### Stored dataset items
---------------

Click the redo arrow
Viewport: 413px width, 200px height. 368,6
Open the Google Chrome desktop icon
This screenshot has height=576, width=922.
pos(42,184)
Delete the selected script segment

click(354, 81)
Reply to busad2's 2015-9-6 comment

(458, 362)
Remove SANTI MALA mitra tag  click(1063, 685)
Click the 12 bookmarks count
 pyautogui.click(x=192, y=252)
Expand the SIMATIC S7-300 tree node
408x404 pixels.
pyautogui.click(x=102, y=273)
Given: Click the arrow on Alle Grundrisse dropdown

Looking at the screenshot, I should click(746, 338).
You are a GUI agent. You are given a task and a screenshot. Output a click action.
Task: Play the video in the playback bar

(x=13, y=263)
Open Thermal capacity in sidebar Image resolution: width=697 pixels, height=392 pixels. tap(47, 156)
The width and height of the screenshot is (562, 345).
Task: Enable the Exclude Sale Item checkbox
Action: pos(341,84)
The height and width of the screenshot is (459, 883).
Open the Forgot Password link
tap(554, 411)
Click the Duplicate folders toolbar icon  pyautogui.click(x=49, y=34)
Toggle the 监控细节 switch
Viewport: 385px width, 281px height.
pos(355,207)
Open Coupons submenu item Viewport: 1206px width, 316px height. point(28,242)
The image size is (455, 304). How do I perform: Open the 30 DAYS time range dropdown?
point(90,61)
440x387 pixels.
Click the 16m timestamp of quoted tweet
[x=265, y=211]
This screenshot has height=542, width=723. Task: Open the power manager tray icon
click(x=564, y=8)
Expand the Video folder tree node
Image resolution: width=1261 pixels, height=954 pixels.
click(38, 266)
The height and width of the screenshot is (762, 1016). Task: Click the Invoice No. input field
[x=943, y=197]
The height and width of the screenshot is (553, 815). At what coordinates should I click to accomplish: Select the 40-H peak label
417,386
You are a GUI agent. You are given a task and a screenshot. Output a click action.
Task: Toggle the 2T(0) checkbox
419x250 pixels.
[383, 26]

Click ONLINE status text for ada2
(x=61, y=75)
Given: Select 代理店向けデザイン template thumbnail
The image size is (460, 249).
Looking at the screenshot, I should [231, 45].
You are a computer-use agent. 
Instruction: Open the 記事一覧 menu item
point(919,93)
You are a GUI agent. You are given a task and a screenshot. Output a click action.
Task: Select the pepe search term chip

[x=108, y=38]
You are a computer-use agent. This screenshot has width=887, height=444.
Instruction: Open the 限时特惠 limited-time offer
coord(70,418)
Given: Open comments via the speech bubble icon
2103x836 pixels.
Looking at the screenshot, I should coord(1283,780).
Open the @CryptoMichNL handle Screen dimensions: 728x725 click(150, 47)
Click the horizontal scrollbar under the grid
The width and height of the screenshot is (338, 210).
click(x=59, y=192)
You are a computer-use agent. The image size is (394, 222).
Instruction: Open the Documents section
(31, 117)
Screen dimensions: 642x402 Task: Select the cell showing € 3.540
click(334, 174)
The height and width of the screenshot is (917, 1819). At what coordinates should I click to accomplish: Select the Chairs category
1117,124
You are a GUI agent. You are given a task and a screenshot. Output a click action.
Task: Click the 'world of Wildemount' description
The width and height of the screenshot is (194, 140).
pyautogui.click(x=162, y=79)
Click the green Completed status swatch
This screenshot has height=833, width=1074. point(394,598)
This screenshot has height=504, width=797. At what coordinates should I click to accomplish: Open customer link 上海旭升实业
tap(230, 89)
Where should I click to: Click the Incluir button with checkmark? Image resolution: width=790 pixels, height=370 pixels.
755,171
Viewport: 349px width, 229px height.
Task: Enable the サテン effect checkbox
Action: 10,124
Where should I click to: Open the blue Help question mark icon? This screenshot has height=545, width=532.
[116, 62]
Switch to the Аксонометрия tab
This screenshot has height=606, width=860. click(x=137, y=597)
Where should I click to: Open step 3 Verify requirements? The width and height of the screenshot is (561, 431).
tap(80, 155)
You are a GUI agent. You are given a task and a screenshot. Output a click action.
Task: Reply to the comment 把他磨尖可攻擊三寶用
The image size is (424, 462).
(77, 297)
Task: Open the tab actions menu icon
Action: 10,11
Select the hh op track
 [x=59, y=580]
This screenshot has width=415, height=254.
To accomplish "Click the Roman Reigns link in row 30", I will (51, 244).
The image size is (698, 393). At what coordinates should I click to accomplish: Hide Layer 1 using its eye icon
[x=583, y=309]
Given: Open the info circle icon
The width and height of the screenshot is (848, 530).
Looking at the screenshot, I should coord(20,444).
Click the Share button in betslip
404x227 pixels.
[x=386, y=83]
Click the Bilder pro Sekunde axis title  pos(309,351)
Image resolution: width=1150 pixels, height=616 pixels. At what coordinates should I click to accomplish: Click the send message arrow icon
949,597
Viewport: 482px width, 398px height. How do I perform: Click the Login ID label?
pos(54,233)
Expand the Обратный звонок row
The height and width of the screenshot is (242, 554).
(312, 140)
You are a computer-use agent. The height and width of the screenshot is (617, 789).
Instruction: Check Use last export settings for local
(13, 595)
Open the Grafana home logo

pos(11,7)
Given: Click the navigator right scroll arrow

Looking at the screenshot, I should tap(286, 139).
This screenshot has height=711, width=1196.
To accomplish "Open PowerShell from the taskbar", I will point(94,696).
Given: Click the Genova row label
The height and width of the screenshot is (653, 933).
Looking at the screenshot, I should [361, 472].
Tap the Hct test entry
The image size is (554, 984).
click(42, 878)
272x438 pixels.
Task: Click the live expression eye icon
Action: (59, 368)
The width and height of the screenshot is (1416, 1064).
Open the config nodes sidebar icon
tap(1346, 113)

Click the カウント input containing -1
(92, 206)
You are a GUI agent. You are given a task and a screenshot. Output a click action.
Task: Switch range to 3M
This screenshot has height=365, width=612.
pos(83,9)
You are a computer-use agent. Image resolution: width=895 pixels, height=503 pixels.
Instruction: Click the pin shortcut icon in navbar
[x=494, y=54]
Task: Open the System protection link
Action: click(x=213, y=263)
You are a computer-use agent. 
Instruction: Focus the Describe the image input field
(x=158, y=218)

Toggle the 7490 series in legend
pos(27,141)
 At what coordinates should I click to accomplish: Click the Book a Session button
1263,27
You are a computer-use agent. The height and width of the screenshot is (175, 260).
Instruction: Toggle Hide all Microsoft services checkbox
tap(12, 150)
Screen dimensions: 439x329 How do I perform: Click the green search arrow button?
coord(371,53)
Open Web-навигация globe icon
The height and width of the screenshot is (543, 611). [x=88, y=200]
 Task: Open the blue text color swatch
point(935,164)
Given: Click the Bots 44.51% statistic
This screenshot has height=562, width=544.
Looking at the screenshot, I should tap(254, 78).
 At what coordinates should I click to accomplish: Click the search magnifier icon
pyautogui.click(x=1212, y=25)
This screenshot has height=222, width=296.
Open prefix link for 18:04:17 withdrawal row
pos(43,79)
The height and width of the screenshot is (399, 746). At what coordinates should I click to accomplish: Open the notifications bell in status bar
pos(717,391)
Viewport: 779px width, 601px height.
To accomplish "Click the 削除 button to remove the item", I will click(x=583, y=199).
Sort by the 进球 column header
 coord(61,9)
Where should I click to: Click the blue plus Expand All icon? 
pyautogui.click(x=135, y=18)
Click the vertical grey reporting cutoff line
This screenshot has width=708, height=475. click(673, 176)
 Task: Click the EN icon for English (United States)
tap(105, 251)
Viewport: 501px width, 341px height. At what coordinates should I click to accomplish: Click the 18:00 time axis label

---------------

### Task to complete
In the entries above, identify each line that includes the string "tree", then copy it.

### Answer to this task
Expand the SIMATIC S7-300 tree node
Expand the Video folder tree node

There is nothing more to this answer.